Grid Computing
Grid Computing is
"The sharing that we are concerned with is not
primarily file exchange but rather direct access to
computers, software, data, and other resources, as is
required by a range of collaborative problem-solving
and resource-brokering strategies emerging in industry,
science, and engineering. This sharing is, necessarily,
highly controlled, with resource providers and
consumers defining clearly and carefully just what is
shared, who is allowed to share, and the conditions
under which sharing occurs. A set of individuals and/or
institutions defined by such sharing rules form what we
call a virtual organization."
(The Anatomy of the Grid, Intl J. Supercomputer
Applications, 2001; 15 (3), Ian Foster, Carl
Kesselman, Steven Tuecke)
HEP analysis
Analysis of High Energy Physics Data
The analysis of the data of HEP (high energy physics) experiments requires a sophisticated chain of data processing and data reduction. The data recorded by the experiment has to follow a chain of reconstruction and analysis programs before they are examined by the physicist. The stages can be characterized by their data format.

In the first stage raw data is
delivered by the data acquisition system of the
experiment. The data consists out of the raw
measurements of the detectors. These can be channel
numbers, time measurements,charge depositions and other
signals. Due to the large number of channels one can
expect a single event to have a size in the order of
several hundreds of kilobytes to several megabytes.
Integrated over the time of data taking during a year
the overall data size is expected to be in the order of
a petabyte. The data has to be recorded in a safe way
on permanent storage.
The data will then be processed in a complicated
reconstruction step. Raw numbers are converted into
physical parameters as space coordinates or calibrated
energy deposits. A further pattern recognition step is
translating these numbers in parameters of observed
particles, characterizing them by their moments or
their energy. The output of this processing step is
called reconstructed data. Its size is
typically in the same order as the raw data. Data in
that format has to be distributed to a limited number
of users for detector studies and some specific
analysis.
To simplify the analysis procedure only the most
relevant quantities are stored in separate streams.

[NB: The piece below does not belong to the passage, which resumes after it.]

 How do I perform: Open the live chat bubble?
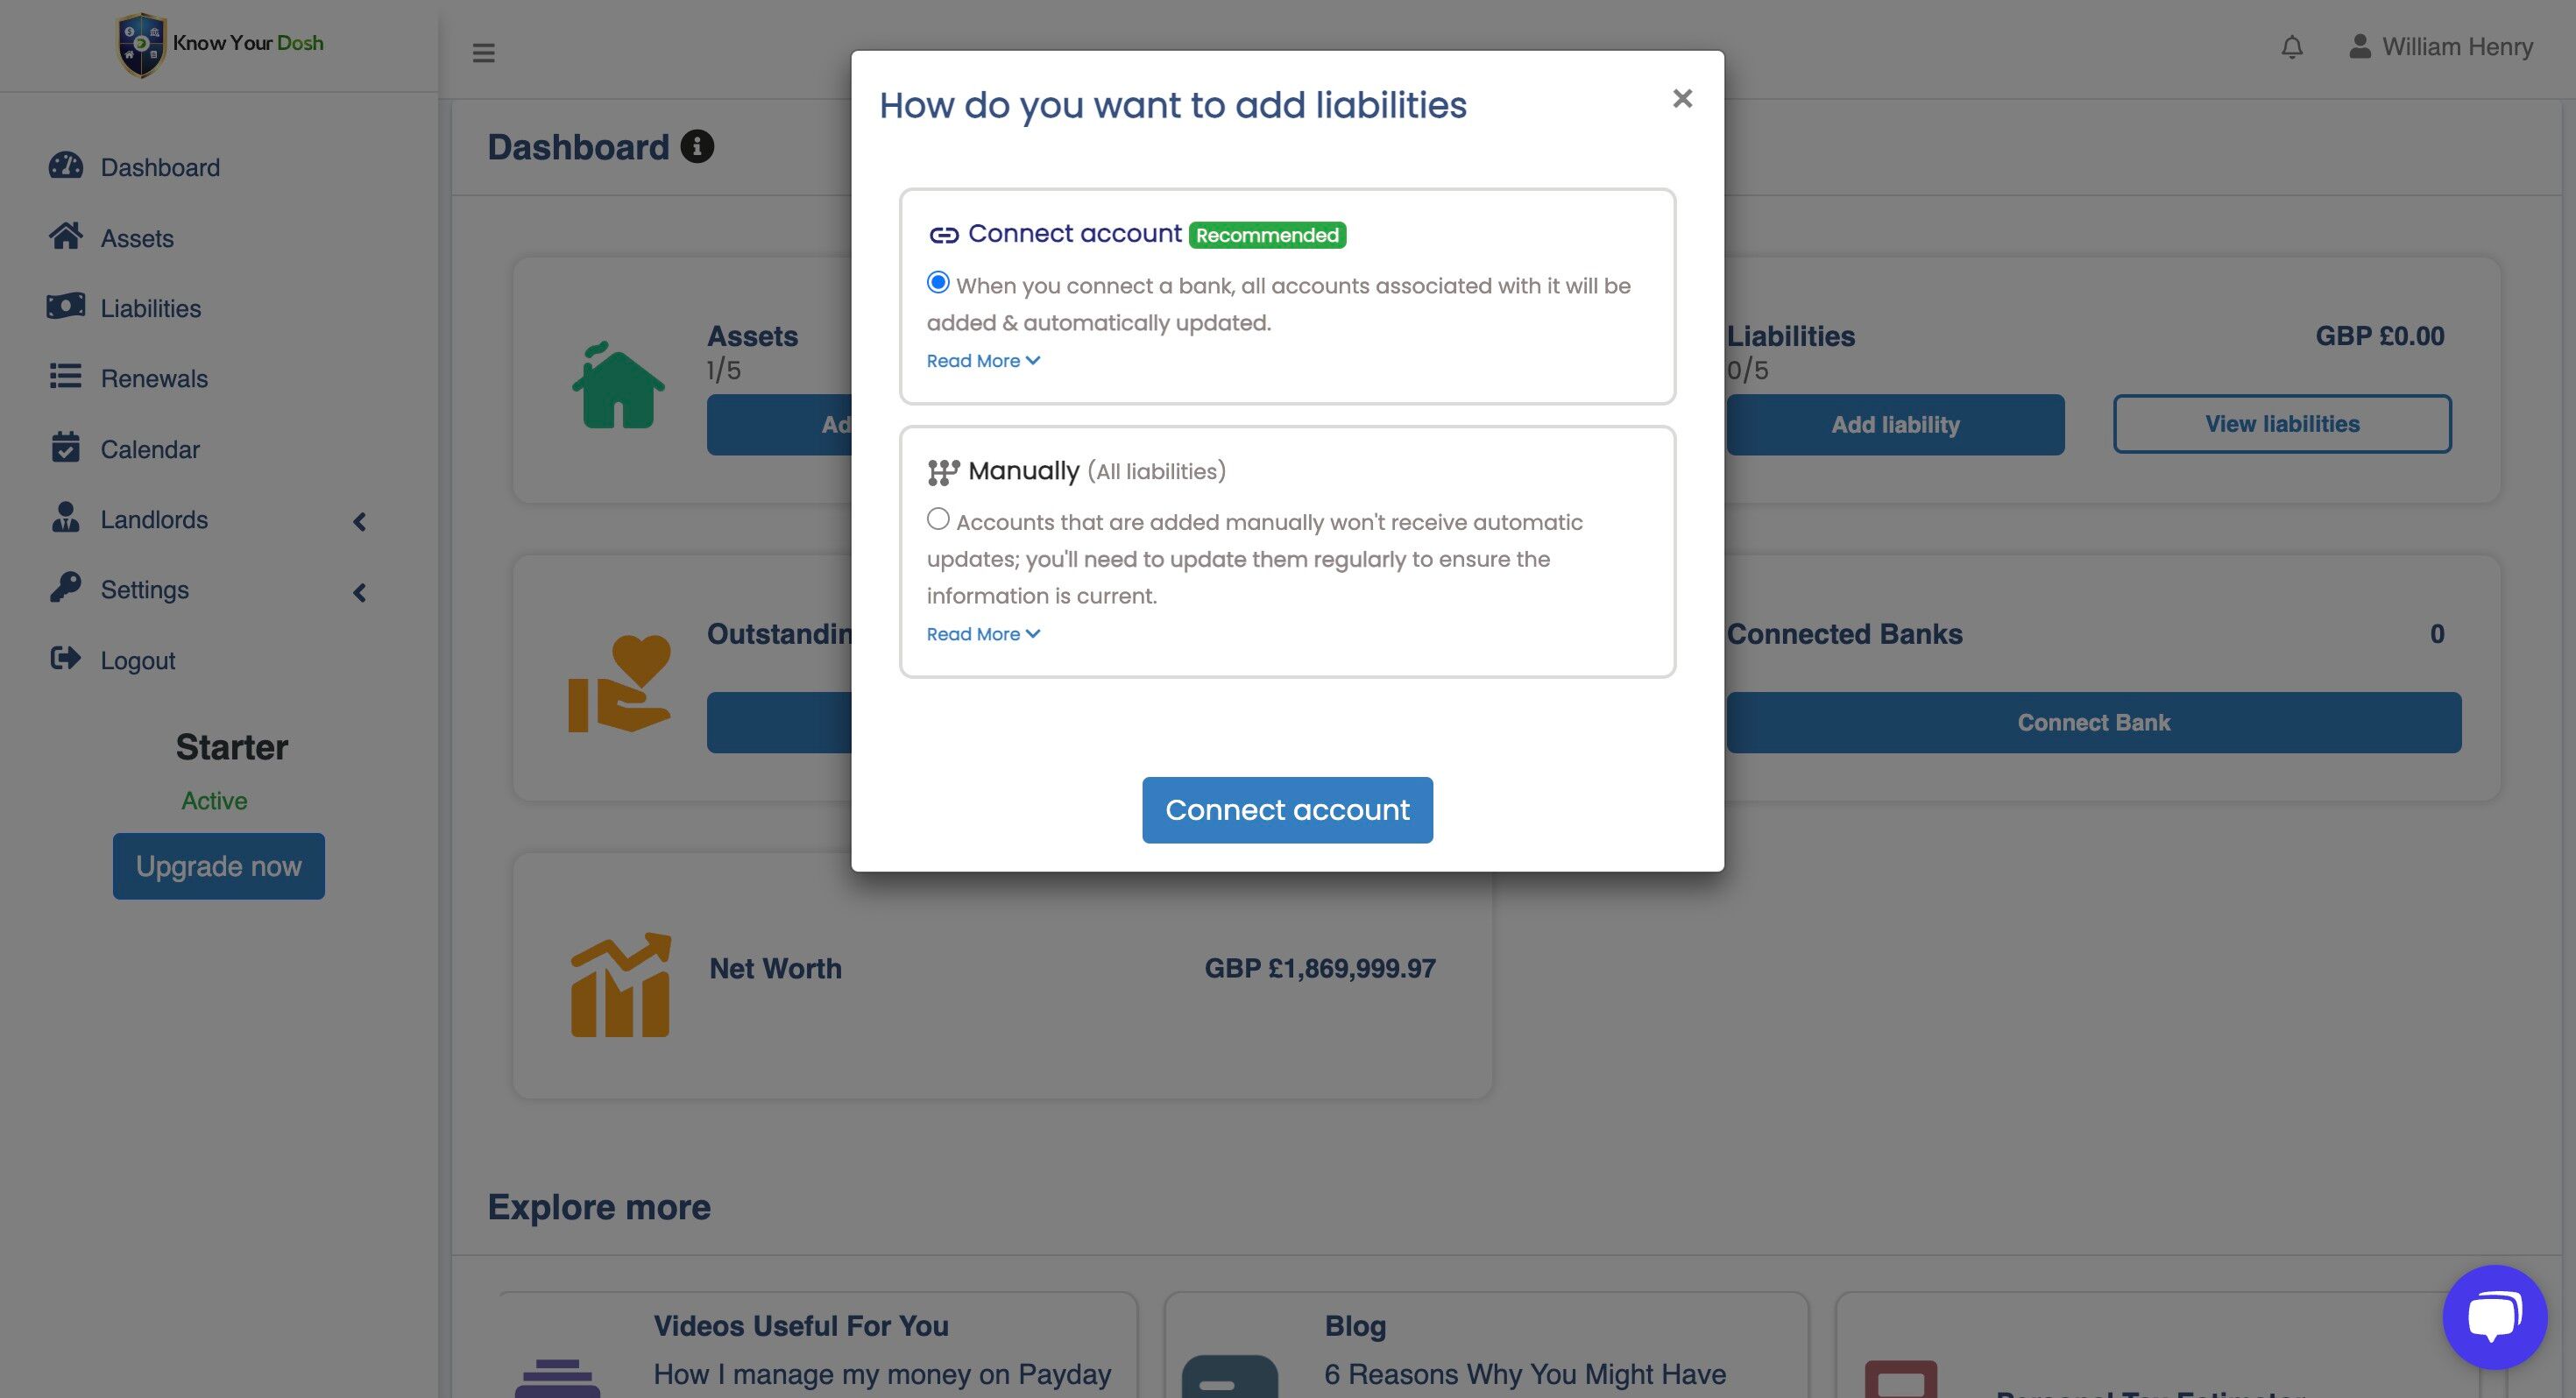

These data is typically referred AOD
(Analysis Object Data). The size of the events is
significantly reduced and this format provides the
input for physics analysis. It is expected that the
amount of AOD for a year of data taking is in the order
of 100 TB.
In the process of the analysis of the data physicists
will often perform a further data reduction. Sometimes
skims for interesting events are performed. Often the
physicist define their own ad hoc data format. In ATLAS
these datasets are known as DPD
(Derived Physics Data), in CMS as PAT
Skims (Physics Analysis Toolkit).
Of special consideration are simulated event data, the
Monte Carlo events. In the process of
the analysis it is required to study carefully the
sensitivity and coverage of the detectors. The basis of
such studies are careful and detailed simulation of
event simulations.
Tier structure
The Organization of the Global Infrastructure
Already at an early stage it was recognized that analysis of data on the foreseen scale would require careful planning and organization. Different computing centres would have to have different roles according to their resources and their geographical location. The MONARC working group (Models Of Networked Analysis at Regional Centres) defined a tiered structure that groups computing centres according to their characteristics.

The Tier-0 is the computing centre
in CERN. As the site is hosting the experiments, its
computing centre has a special role. It is required
that all original data are recorded to permanent
storage. Then initial processing of the data has to be
performed on the site to provide rapid feedback to the
operation. The data is then sent to other computing
centres for analysis. It´s main role is to provide
analysis capacity for local users. Computing resources
for simulation can be provided to the experiments on an
opportunistic basis. Other resources are usually
reserved for local users.
A number of large computing centres (eleven in total)
take the role of Tier-1 centres for
the various computing centres. They receive data
directly from CERN and provide additional permanent
storage. The computing centres provide also the
computing resources for reprocessing of the data,
required at a later stage in the analysis. As major
facilities they have a special role also in providing
reliable services to the community as databases and
catalogues. The centres are also responsible for the
collection of simulated events produced at higher Tier
centres.
A large number of sites take the responsibility as
Tier-2 centres. Their role is to
provide the bulk of computing resources for simulation
and analysis. Typically they are associated with large
disk storage to provide temporary storage data that is
required for analysis. In total about hundred such
centres have been identified.
The model is complemented by a large number of smaller
computing centres at various universities and
laboratories, the Tier-3 centres.
Their main role is to provide analysis capacity for
local users. Computing resources for simulation can be
provided to the experiments on an opportunistic basis.
Other resources are usually reserved for local users.